--- SOURCE TEXT ---
········
You could say, based on what happened the other day, that the "Kan Man" needs no introduction.
Folks attending the 21st annual People Helping People awards luncheon in Sacramento were surprised to see that before the emcees finished listing his contributions and introducing him, the Kan Man bounded up to the stage. It was his time in the spotlight, and you had to imagine his thinking was that wasting a minute would be as knuckleheaded as wasting a soda can.
When you look around for good news in the region, you can't help but smile about the self-proclaimed Kan Man.
He's 78-year-old Gordon Christensen of Fair Oaks, this year's recipient of the Unsung Hero award. He was the winner among 16 people nominated for "a deed or significant service that has gone unrecognized," according to Nancy Findeisen, CEO of the Community Services Planning Council, which hosts the awards. Christensen "truly exemplified the unsung hero," she said, taking a simple task like collecting cans and turning it "into something dramatic."
········
--- ENTRIES SHOWN ---
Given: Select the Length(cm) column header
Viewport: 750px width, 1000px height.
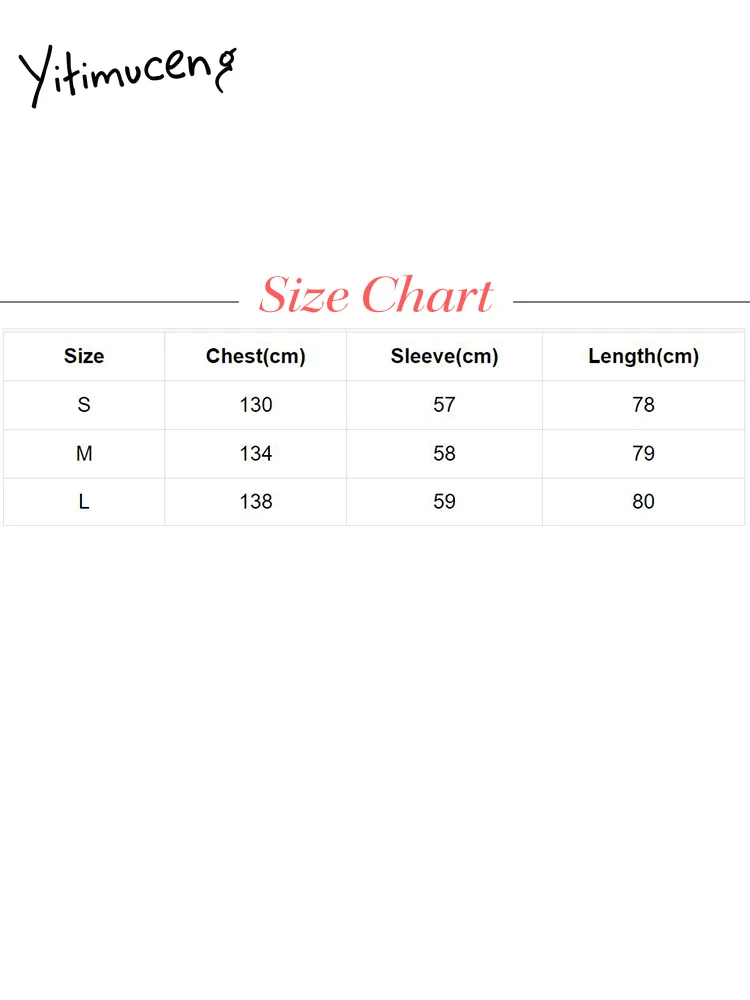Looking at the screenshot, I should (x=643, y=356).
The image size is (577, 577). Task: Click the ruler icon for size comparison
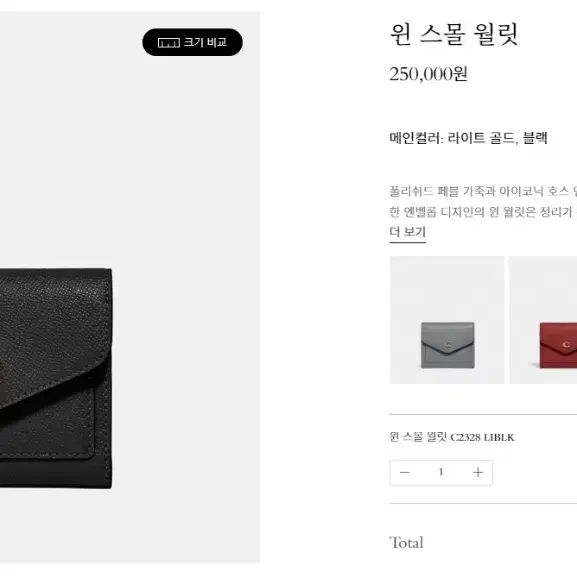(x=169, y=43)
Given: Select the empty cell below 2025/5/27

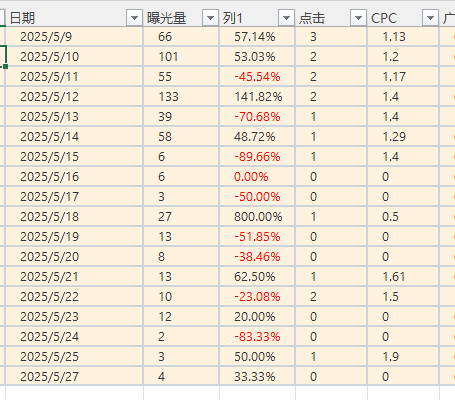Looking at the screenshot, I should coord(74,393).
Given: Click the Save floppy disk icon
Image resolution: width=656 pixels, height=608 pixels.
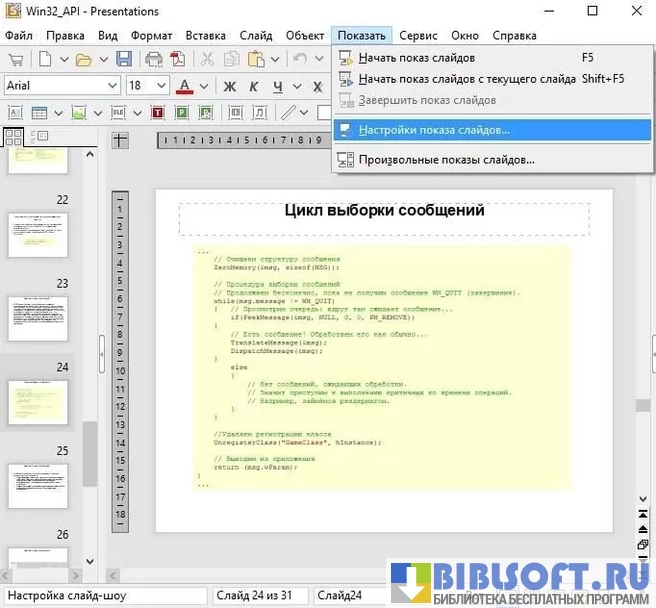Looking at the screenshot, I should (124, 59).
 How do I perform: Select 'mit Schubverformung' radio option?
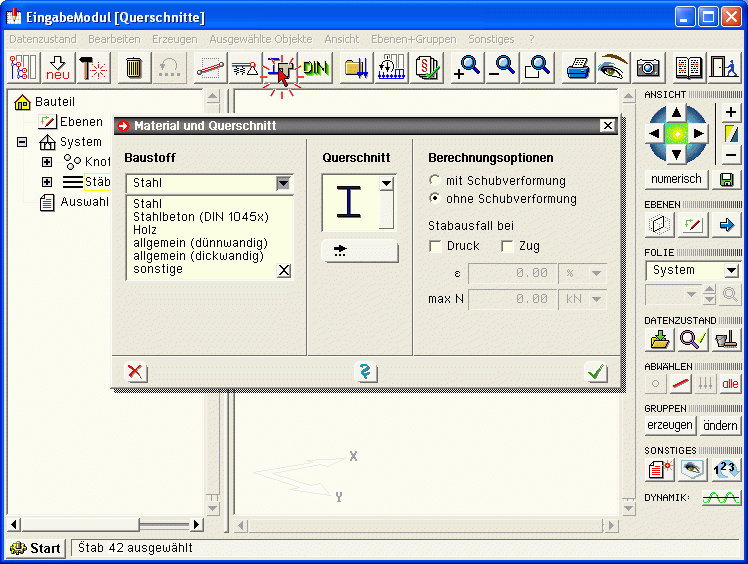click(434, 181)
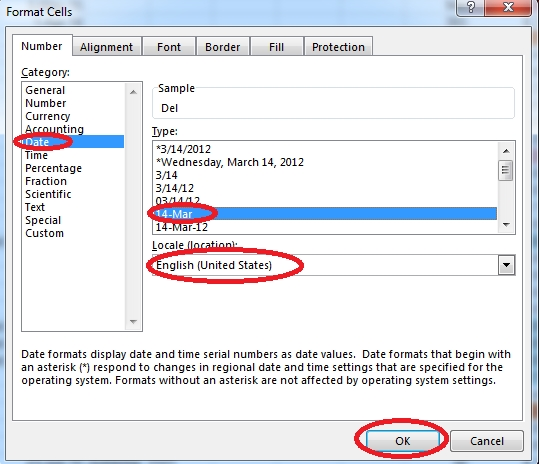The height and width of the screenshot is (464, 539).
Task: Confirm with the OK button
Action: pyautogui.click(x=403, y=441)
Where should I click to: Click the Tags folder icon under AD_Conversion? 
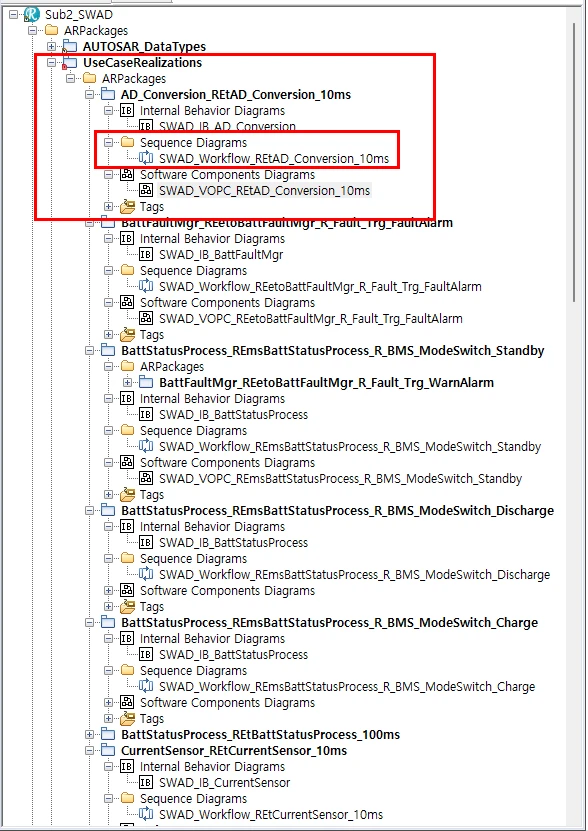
········
--- TASK TO CARRY OUT ---
Can you continue the article about Gordon Christensen, the "Kan Man," by writing what follows its last sentence?

--- RESPONSE TO THE EXERCISE ---
It all started with bad news back in 1998.
Christensen's doc gave him the verdict: diabetes. The retired sheet-metal worker in the heating and air conditioning business and grandfather of 12 had to begin exercising, three miles a day.
"I thought, 'If I'm going to walk, I might as well do something worthwhile,' " he says. "It's a good way of paying back to the good Lord. It's payback time."
He started in Fair Oaks Park, collecting bottles and cans and turning them in for money. After 2 1/2 years, he made his first $1,000 and began his decade-long devotion to donating recycling and garage sale proceeds to children's organizations, from Shriners Hospitals for Children Northern California to the River Oak Center for Children in Carmichael, among others.
"I don't get one nickel out of it. Never have and never will," Christensen says.
His Unsung Hero nomination came from the River Oak Center for Children, a mental health services provider that serves children mainly from troubled backgrounds and "low-income, high-risk moms." The center estimates that Christensen has raised $50,000 to $55,000 for local children.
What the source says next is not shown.